I'd like every record given again exactly, please.

────────

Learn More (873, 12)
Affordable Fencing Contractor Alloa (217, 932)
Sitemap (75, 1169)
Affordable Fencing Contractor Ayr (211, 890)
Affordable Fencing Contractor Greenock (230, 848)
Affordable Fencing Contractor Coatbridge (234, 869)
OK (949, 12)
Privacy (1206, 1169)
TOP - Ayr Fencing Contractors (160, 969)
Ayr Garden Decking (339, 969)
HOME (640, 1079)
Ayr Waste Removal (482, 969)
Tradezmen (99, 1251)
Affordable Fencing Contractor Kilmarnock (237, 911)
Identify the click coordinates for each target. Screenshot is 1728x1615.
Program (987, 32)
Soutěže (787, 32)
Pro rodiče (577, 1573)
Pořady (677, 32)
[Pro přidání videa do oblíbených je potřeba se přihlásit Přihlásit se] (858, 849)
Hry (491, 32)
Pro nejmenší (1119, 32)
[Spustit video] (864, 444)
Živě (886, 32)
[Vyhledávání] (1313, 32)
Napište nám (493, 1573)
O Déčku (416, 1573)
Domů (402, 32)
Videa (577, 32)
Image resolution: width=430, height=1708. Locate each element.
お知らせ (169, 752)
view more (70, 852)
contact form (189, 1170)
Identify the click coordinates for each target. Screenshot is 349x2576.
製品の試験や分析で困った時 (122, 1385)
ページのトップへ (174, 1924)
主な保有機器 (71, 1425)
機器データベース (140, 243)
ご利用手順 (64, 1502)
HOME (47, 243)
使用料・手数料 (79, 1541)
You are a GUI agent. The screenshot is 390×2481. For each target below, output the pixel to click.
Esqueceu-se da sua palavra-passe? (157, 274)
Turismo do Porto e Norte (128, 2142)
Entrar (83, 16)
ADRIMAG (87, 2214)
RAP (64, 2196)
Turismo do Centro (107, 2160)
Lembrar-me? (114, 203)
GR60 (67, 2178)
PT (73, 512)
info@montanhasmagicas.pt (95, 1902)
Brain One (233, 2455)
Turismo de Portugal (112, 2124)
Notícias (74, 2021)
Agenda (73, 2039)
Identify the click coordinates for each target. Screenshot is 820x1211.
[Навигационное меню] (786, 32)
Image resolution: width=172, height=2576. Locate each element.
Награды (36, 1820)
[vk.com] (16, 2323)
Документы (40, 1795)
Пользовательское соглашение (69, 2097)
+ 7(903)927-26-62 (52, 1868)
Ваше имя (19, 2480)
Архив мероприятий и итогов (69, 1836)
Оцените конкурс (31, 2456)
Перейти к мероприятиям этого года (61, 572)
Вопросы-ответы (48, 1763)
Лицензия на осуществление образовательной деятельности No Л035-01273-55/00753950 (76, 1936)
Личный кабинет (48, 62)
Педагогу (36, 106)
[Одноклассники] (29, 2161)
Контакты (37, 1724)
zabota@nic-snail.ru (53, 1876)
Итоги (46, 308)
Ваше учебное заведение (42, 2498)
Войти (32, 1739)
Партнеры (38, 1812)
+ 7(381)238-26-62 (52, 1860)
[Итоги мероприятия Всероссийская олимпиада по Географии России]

────────

• _Output below_
Learn More (873, 12)
Affordable Fencing Contractor Alloa (217, 932)
Sitemap (75, 1169)
Affordable Fencing Contractor Ayr (211, 890)
Affordable Fencing Contractor Greenock (230, 848)
Affordable Fencing Contractor Coatbridge (234, 869)
OK (949, 12)
Privacy (1206, 1169)
TOP - Ayr Fencing Contractors (160, 969)
Ayr Garden Decking (339, 969)
HOME (640, 1079)
Ayr Waste Removal (482, 969)
Tradezmen (99, 1251)
Affordable Fencing Contractor Kilmarnock (237, 911)
Identify the click coordinates for each target. Screenshot is 1728x1615.
Program (987, 32)
Soutěže (787, 32)
Pro rodiče (577, 1573)
Pořady (677, 32)
[Pro přidání videa do oblíbených je potřeba se přihlásit Přihlásit se] (858, 849)
Hry (491, 32)
Pro nejmenší (1119, 32)
[Spustit video] (864, 444)
Živě (886, 32)
[Vyhledávání] (1313, 32)
Napište nám (493, 1573)
O Déčku (416, 1573)
Domů (402, 32)
Videa (577, 32)
Image resolution: width=430, height=1708. Locate each element.
お知らせ (169, 752)
view more (70, 852)
contact form (189, 1170)
Identify the click coordinates for each target. Screenshot is 349x2576.
製品の試験や分析で困った時 (122, 1385)
ページのトップへ (174, 1924)
主な保有機器 (71, 1425)
機器データベース (140, 243)
ご利用手順 (64, 1502)
HOME (47, 243)
使用料・手数料 (79, 1541)
You are a GUI agent. The screenshot is 390×2481. For each target below, output the pixel to click.
Esqueceu-se da sua palavra-passe? (157, 274)
Turismo do Porto e Norte (128, 2142)
Entrar (83, 16)
ADRIMAG (87, 2214)
RAP (64, 2196)
Turismo do Centro (107, 2160)
Lembrar-me? (114, 203)
GR60 (67, 2178)
PT (73, 512)
info@montanhasmagicas.pt (95, 1902)
Brain One (233, 2455)
Turismo de Portugal (112, 2124)
Notícias (74, 2021)
Agenda (73, 2039)
Identify the click coordinates for each target. Screenshot is 820x1211.
[Навигационное меню] (786, 32)
Image resolution: width=172, height=2576. Locate each element.
Награды (36, 1820)
[vk.com] (16, 2323)
Документы (40, 1795)
Пользовательское соглашение (69, 2097)
+ 7(903)927-26-62 (52, 1868)
Ваше имя (19, 2480)
Архив мероприятий и итогов (69, 1836)
Оцените конкурс (31, 2456)
Перейти к мероприятиям этого года (61, 572)
Вопросы-ответы (48, 1763)
Лицензия на осуществление образовательной деятельности No Л035-01273-55/00753950 (76, 1936)
Личный кабинет (48, 62)
Педагогу (36, 106)
[Одноклассники] (29, 2161)
Контакты (37, 1724)
zabota@nic-snail.ru (53, 1876)
Итоги (46, 308)
Ваше учебное заведение (42, 2498)
Войти (32, 1739)
Партнеры (38, 1812)
+ 7(381)238-26-62 (52, 1860)
[Итоги мероприятия Всероссийская олимпиада по Географии России]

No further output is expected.